A question of best judgement?
Justine Riccomini discusses the outcome of the most recent CIS case to come to the Tribunal, which concerns itself with the age-old problem of the deductions for cost of materials from the gross payments to a subcontractor.
In the case of Elmpine Developments Ltd  TC 07830/  UKFTT 0351 (TC), the taxpayer (“Elmpine”) appealed against a determination made under Regulation 13(2) of SI 2005/2045 [Income Tax (Construction Industry Scheme) Regulations 2005] which allows an HMRC officer the discretion of using their ‘best judgement’ when computing liabilities and corresponding deductions.
Previous cases include the notable Van Boeckel v C&E Commrs  1 BVC 378 which imposed a protocol whereby the Tribunal must satisfy itself initially that the conclusions of the officer are unreasonable before proceeding to hear the detail.
In this case, Elmpine’s appeal made the representation that the officer had chosen not to take into account a crucial invoice containing a breakdown of labour and materials from a sub-contractor, which was issued when the sub-contractor was in voluntary liquidation. In its examination, the FTT found ‘no reason’ why a company in the process of a voluntary liquidation could not issue a valid invoice, and therefore, why the invoice could not be taken into account by the officer. As such, it was concluded by the FTT that the officer had acted unreasonably by refusing to admit the invoice and disallowing the materials costs in their entirety.
The disagreement came to light following a compliance review by HMRC in 2016 whereby HMRC discovered that Elmpine had not registered under CIS although it had been carrying out relevant works since October 2013. The business registered under the CIS in November 2016 and HMRC proceeded to retrospectively assess the amounts considered to be due to it between October 2013 and October 2016.

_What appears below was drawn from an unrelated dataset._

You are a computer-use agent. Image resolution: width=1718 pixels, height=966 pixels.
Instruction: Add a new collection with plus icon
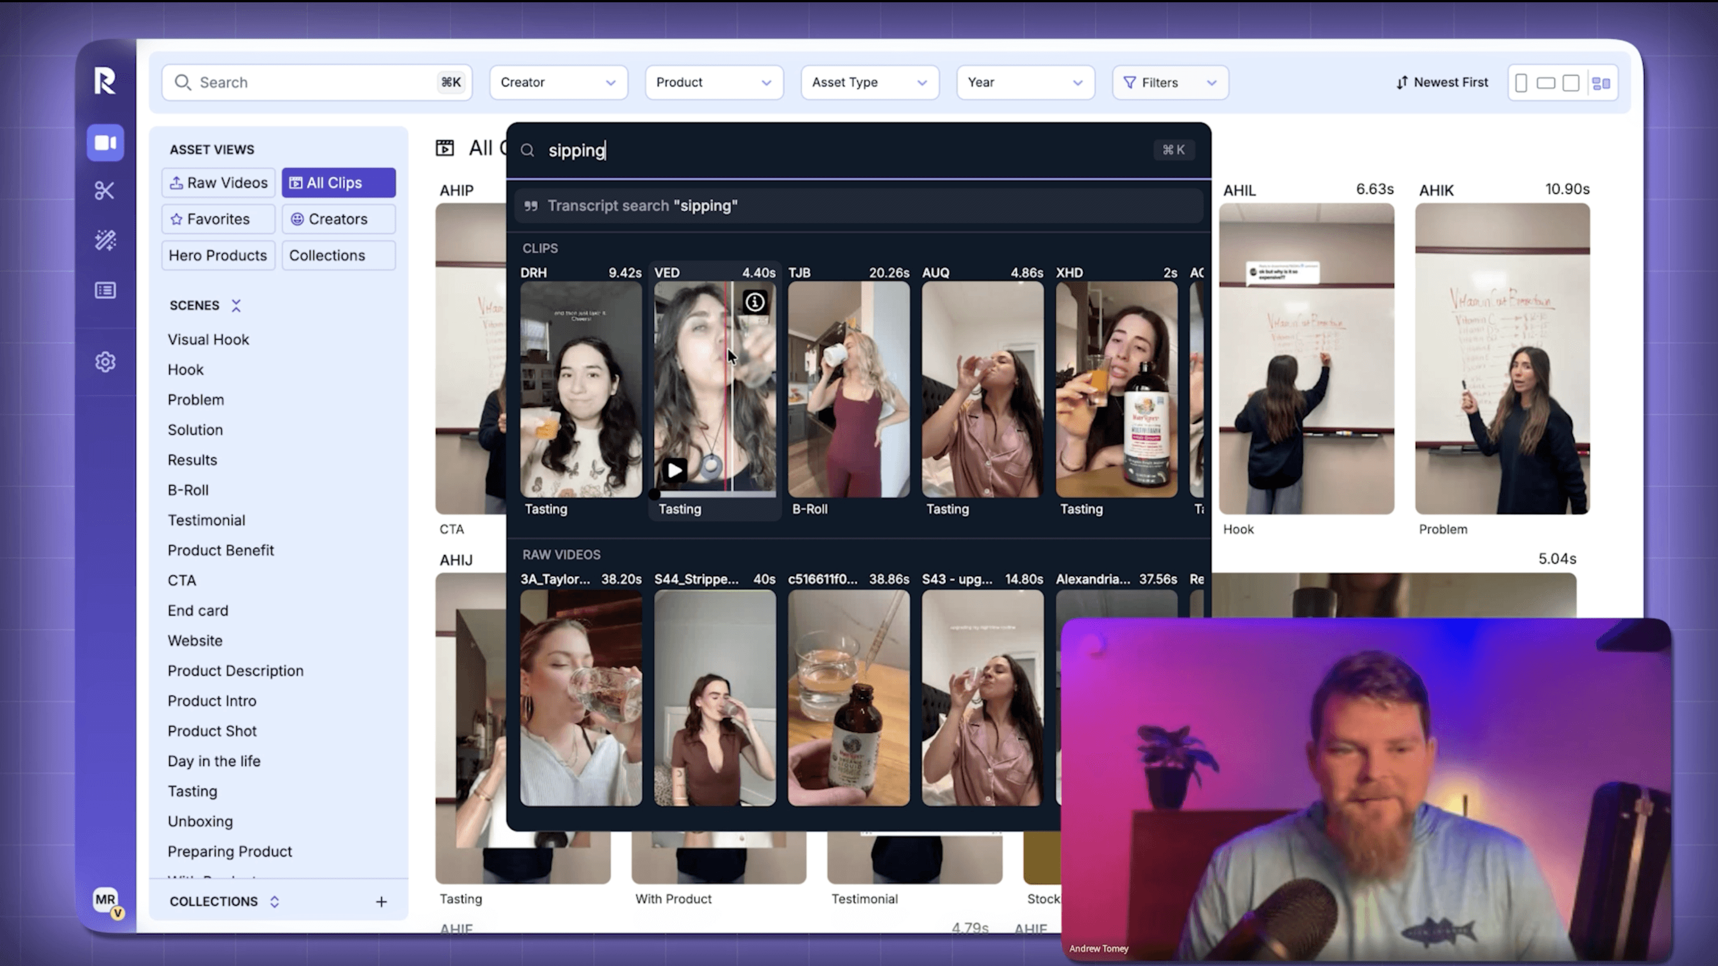tap(381, 901)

Following various adjustments to the computation, which were agreed by Elmpine, there remained a question over an invoice from AKY Contractors Limited which reflected a breakdown of the total payments of £648,500, as to £423,240 related to materials and £225,260 related to labour.
The HMRC officer refused to admit the invoice as the company was in liquidation and had been for over 9 months by the time the invoice was rendered. After some to-ing and fro-ing, HMRC resolved to issue a Reg.13(2) Income Tax (Construction Industry Scheme) Regulations 2005 determination for a total of £295,133 (reduced to £250,146 following a review), and based on total gross payments of £833,820. The disputed sums within that determination amounted to £639,770 of which the CIS withholding was £191,931.
Elmpine appealed to the Tribunal in January 2019 following a request for a Statutory Review, the outcome of which was to uphold the HMRC review and determination, albeit to remove £22,000 from the assessment which had been incorrectly attributed to the wrong tax year.
The FTT decision, which was published on 2 September 2020, was to partially allow the taxpayer’s appeal on the basis that HMRC had acted unreasonably by choosing not to take account of evidence which related to the cost of the materials purchased. This led to the due amounts being adjusted by the Tribunal Judge, who said that he found the HMRC officer’s approach “very hard to understand”. The final AKY Contractors Ltd 30% withholding was calculated to be due at £64,959 based on a gross value of £216,530 – quite some way away from the original determination of three times that, of £639,770.
The legislation governing the deduction of tax under the CIS is set out in s60 Finance Act 2004. It remains to be seen whether HMRC will choose to appeal this decision, which by its very nature is not binding… but does seem eminently sensible. Making use of the ability to query “Best Judgement” therefore proved worth the effort in this case.